Reviews and Comments on Journalism and the Periodical Press
  The final section of the book introduces readers to six major figures in nineteenth-century British journalism. John Drew thoughtfully considers Charles Dickens's contributions to periodical literature, in particular his creation of the weekly magazines Household Words and All the Year Round, "two of the most prominent periodicals in the Anglophone world" (301). Iain Crawford, taking a little-noticed conflict between Harriet Martineau and William Thackeray as a starting point, establishes Martineau's prominence in the world of journalism as well as the challenges she faced as a woman writer. Crawford argues that Martineau served as a model for the generation of women authors that came after her, including, ironically, Anne Thackeray. While Wilkie Collins is perhaps better known today as a novelist than a journalist, Graham Law argues in his chapter for the importance of Collins's journalism. He provides an overview of Collins's career, focusing on the articles and short fiction that appeared in the Leader, Household Words, and Bentley's Miscellany rather than his more well-known full-length serialized novels.
  Laura Vorachek,  Review in Victorian Periodicals Review 50:4 (Winter 2017)
... Graham Law's chapter on Wilkie Collins follows this, providing detail on the famous 'Unknown Public' essay, putting it in context of other, less well-known accounts of popular reading, before giving a clear account of Collins's journalistic career.  ...
 
John Morton, Review in Journal of European Periodical Studies 6:2 (Winter 2021)
   Editor Joanne Shattock has organised this collection of 21 essays (plus her introduction) into four parts: Periodicals, Genres and the Production of Print; the Press and the Public; the 'Globalisation' of the Nineteenth-Century Press; and Journalists and Journalism.

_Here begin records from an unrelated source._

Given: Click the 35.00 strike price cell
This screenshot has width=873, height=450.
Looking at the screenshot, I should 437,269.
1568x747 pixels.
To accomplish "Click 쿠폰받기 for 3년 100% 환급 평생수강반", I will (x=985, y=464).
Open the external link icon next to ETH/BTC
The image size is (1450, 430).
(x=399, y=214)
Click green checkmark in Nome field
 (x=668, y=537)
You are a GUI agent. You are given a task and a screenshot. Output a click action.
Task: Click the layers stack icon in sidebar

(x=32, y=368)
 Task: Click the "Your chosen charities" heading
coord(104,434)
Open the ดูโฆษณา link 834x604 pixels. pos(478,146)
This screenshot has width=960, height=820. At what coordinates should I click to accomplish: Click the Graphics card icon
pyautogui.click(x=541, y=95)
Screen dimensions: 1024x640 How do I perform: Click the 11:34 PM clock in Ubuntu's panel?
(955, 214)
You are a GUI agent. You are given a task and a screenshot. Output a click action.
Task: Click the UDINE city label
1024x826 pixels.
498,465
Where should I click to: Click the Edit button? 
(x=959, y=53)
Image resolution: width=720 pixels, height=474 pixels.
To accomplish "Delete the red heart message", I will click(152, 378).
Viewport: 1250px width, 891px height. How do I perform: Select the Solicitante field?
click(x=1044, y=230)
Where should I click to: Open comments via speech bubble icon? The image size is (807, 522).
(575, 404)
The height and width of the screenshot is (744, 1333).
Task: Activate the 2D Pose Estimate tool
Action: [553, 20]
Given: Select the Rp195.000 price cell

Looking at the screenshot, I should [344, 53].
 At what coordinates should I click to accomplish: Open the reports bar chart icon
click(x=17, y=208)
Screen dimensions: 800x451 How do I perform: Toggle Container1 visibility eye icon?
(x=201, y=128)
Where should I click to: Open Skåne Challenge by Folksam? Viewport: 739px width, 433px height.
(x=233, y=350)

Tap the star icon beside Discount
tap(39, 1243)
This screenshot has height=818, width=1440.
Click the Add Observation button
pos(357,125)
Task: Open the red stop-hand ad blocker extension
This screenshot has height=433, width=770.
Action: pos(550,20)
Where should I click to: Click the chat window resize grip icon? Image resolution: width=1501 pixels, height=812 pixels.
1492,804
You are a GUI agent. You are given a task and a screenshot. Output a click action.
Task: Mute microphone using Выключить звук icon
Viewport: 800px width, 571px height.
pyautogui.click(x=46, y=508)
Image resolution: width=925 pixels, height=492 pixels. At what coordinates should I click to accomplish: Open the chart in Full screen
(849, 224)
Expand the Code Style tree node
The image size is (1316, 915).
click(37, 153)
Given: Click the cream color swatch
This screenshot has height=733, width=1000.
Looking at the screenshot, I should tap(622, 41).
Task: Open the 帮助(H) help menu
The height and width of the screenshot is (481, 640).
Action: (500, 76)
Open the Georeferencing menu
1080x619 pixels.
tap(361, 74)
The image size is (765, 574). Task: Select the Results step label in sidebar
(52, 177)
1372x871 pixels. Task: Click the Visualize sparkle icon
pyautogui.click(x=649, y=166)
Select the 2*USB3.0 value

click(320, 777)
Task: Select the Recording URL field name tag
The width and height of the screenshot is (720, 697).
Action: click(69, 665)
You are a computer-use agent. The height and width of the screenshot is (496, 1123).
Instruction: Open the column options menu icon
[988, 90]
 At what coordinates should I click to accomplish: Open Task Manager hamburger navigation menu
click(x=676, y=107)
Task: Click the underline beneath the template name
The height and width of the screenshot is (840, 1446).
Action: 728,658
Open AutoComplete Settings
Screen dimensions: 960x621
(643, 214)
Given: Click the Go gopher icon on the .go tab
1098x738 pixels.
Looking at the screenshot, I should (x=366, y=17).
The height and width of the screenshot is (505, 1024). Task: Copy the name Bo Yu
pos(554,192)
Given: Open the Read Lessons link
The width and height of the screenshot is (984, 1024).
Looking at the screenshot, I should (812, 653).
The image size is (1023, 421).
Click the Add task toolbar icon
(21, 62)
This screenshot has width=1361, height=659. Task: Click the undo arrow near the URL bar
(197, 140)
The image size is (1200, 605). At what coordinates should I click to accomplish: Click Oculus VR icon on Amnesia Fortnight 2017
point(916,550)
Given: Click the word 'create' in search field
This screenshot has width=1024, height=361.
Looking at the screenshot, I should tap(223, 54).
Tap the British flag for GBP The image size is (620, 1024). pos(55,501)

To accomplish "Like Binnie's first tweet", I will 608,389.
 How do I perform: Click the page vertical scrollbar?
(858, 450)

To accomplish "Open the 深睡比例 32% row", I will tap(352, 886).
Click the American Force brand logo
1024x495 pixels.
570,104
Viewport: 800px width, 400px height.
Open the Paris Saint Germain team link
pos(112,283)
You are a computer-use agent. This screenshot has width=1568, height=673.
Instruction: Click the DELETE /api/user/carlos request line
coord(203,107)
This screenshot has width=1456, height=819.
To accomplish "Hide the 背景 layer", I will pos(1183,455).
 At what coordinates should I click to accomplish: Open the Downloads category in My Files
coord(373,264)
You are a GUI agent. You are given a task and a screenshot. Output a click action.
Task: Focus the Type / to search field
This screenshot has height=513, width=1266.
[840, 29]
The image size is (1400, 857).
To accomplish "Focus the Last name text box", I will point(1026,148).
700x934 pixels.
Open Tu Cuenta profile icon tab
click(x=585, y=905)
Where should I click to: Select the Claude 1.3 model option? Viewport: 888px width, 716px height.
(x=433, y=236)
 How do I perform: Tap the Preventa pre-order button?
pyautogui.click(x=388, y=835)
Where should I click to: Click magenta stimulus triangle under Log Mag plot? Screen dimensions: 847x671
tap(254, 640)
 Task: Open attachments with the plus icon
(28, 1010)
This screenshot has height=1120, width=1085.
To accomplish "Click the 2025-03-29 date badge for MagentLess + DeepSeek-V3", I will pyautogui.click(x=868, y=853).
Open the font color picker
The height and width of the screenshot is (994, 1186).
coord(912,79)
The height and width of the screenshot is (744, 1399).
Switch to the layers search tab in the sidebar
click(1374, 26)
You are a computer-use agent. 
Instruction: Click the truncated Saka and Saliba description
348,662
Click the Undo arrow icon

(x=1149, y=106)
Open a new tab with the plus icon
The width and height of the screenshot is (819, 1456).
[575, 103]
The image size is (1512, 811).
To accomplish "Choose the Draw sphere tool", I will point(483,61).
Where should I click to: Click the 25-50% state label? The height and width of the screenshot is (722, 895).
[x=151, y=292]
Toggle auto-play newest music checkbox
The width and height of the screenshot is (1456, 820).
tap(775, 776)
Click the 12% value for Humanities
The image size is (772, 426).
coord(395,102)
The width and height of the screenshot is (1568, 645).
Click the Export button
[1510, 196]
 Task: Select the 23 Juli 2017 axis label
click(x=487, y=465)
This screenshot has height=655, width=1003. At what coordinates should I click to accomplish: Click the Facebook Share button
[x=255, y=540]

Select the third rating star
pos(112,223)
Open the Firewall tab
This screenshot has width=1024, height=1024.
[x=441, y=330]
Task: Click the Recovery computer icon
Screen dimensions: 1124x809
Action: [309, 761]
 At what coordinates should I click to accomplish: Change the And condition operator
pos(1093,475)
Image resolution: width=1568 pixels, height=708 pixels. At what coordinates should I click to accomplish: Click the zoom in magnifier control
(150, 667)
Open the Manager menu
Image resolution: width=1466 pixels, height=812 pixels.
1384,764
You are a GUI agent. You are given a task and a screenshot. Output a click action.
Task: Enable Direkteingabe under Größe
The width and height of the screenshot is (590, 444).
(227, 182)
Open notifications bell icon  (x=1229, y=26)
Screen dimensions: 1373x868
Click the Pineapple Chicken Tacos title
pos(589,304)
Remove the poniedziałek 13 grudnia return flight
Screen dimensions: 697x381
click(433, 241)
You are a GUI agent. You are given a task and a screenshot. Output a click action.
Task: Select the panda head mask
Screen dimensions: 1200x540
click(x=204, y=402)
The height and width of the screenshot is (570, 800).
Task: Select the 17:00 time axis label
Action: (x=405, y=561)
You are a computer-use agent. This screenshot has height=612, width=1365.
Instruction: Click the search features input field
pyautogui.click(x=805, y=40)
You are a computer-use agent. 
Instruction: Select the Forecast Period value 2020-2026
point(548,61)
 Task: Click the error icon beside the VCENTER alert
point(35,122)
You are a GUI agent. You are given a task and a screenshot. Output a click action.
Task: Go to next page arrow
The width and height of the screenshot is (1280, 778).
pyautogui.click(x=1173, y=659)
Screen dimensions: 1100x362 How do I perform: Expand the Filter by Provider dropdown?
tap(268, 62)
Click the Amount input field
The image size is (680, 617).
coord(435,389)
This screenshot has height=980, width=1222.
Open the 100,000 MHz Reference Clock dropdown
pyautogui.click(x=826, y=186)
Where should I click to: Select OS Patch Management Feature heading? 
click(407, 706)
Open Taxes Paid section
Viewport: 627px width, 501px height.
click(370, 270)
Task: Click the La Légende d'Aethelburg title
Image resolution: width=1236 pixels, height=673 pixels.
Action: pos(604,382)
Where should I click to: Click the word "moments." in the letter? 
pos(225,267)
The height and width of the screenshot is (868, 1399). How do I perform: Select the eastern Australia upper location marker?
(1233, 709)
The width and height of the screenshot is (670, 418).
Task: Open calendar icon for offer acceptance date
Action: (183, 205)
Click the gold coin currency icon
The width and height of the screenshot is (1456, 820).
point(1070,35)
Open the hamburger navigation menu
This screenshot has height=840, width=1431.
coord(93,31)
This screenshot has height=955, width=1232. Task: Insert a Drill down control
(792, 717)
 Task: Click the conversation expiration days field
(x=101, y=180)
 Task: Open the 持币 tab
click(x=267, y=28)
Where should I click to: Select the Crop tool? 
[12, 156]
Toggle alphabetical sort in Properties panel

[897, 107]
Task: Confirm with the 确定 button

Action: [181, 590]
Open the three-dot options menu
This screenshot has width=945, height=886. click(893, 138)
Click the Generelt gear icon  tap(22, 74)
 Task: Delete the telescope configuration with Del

This last section, informed, as the entire volume is, by extensive digitisation of periodicals archives, presents, like water drops laid out for examination in a magic lantern show, the granular details of writers' dealings with their regular journals: Oscar Wilde and the Pall Mall Gazette, Margaret Oliphant and Blackwood's, for example.
 
Sarah Lonsdale, Review in Journalism 18:8 (September 2017)


Copyright (C) Graham Law, 2023. All rights reserved.
First drafted Wed 18 October 2023.
Last revised Wed 18 October 2023.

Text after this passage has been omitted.